- **Activity list**
**A.** Please reproduce the stretch from "Field trials on" through "crops were destroyed." in the article on GM crop trials, without changing a word.
**B.** Pick up the article on GM crop trials after its last sentence and keep writing, leaving the entries aside.

- **Excerpted text**
◇ ◇ ◇ ◇ ◇ ◇ ◇

EXTRACT: "If the biotechnology industry is getting a bad name, it's because they push GM products when we have safer ways of increasing productivity."
Field trials on trial
Tehelka Magazine, Vol 9, Issue 45, 10 Nov 2012

Tough times lie ahead for the GM industry with farmers protesting crop trials and an official committee suggesting a 10-year moratorium, says Shonali Ghosal

On 18 October, 200 farmers protested against open air genetically modified (GM) corn field trials being run at the Regional Research Station at the Choudhary Charan Singh Haryana Agricultural University at Kurukshetra. The next day, the crops were destroyed.

"They asked for two days to burn the crop entirely, but on 19 October, we found that the Monsanto officials and university authorities were collecting samples and making records. We gathered about 50-60 farmers and made sure they destroyed it," says Gurnam Singh, 52, Haryana president of the Bharatiya Kisan Union (BKU). "There were field trials in Uchani (Karnal) and Hisar also, but their time-periods have lapsed. We will not allow GM trials in Haryana," adds Gurnam. Clearly, the anti-GM sentiment in the country has grown louder with states such as Bihar, Kerala, Madhya Pradesh and Chhattisgarh banning field trials. Besides, official committees have also recommended discontinuing such trials.

◇ ◇ ◇ ◇ ◇ ◇ ◇

- **Supplied material**
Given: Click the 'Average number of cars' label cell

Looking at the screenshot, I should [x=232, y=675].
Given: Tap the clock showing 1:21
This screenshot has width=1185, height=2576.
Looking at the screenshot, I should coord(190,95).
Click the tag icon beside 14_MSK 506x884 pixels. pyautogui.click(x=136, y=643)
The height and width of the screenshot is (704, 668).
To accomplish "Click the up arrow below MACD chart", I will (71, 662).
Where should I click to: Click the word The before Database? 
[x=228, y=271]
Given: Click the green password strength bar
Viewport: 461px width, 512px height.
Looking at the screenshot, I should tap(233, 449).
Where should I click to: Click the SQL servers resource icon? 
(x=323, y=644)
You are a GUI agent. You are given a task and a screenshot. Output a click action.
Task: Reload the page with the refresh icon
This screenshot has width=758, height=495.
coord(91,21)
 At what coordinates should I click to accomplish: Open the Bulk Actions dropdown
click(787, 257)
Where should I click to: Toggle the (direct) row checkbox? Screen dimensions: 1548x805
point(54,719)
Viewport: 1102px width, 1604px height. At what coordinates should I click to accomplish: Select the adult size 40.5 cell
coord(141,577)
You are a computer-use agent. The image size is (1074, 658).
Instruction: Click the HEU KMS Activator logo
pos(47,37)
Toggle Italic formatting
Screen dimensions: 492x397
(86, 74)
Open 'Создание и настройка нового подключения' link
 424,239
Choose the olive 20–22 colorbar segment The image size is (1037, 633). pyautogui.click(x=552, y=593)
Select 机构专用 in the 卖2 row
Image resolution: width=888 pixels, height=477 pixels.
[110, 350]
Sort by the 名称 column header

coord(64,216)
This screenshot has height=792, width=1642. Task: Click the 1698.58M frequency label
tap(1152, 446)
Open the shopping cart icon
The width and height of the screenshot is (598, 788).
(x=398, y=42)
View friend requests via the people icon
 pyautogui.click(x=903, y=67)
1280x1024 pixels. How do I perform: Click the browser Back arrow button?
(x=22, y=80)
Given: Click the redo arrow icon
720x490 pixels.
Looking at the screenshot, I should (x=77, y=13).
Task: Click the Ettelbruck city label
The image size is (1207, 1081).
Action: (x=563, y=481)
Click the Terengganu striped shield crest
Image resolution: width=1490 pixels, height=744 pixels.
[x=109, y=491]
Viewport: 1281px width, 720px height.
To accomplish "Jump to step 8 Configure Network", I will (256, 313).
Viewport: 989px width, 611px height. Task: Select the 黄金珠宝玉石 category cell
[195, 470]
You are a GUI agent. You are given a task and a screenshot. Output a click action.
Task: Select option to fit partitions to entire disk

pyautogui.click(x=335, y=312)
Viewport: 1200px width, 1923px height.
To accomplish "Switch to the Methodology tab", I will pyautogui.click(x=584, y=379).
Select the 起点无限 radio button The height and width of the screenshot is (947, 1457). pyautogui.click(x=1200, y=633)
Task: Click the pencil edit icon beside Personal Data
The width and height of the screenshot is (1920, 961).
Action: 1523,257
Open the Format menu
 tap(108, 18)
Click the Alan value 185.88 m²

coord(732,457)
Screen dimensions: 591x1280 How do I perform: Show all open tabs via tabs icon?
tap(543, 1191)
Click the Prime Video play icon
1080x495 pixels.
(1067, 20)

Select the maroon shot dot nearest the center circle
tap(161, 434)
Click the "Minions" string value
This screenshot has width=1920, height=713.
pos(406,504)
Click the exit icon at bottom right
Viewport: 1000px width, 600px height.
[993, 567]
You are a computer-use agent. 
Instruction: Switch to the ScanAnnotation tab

◇ ◇ ◇ ◇ ◇ ◇ ◇

- **Numbered answers**
**A.**
Field trials on trial
Tehelka Magazine, Vol 9, Issue 45, 10 Nov 2012

Tough times lie ahead for the GM industry with farmers protesting crop trials and an official committee suggesting a 10-year moratorium, says Shonali Ghosal

On 18 October, 200 farmers protested against open air genetically modified (GM) corn field trials being run at the Regional Research Station at the Choudhary Charan Singh Haryana Agricultural University at Kurukshetra. The next day, the crops were destroyed.

**B.**
The latest report, dated 18 October, was submitted by the Technical Expert Committee (TEC) set up by the Supreme Court. A key recommendation is to put a 10-year moratorium on field trials of Bt transgenics in all food crops (meant for direct human consumption) until specific sites for conducting the trials have been marked and certified, and competent monitoring mechanisms put in place.

For biosafety data analysis of GM crops, the TEC has suggested the setting up of a new panel of scientists, instead of the proposed Biotechnology Regulatory Authority of India (BRAI).

Activists have been opposing the BRAI as a regulatory body, saying it would make the promoter itself the regulator. The body would be created under the Ministry of Science and Technology's biotechnology department. Moreover, it would also exclude the ministries of environment and forests, agriculture and health from decision-making positions even though GM crops have environmental, agricultural and public health impacts.

Earlier in August 2012, the Parliamentary Standing Committee on Agriculture had submitted a similar report. "We, too, had suggested that trials could be conducted in confined places and not in the open, and had asked for a stricter regulatory body instead of the BRAI," says Basudev Acharya, the committee’s chairman. "The action-taken report on what has been done following our recommendation, is expected to be out in December."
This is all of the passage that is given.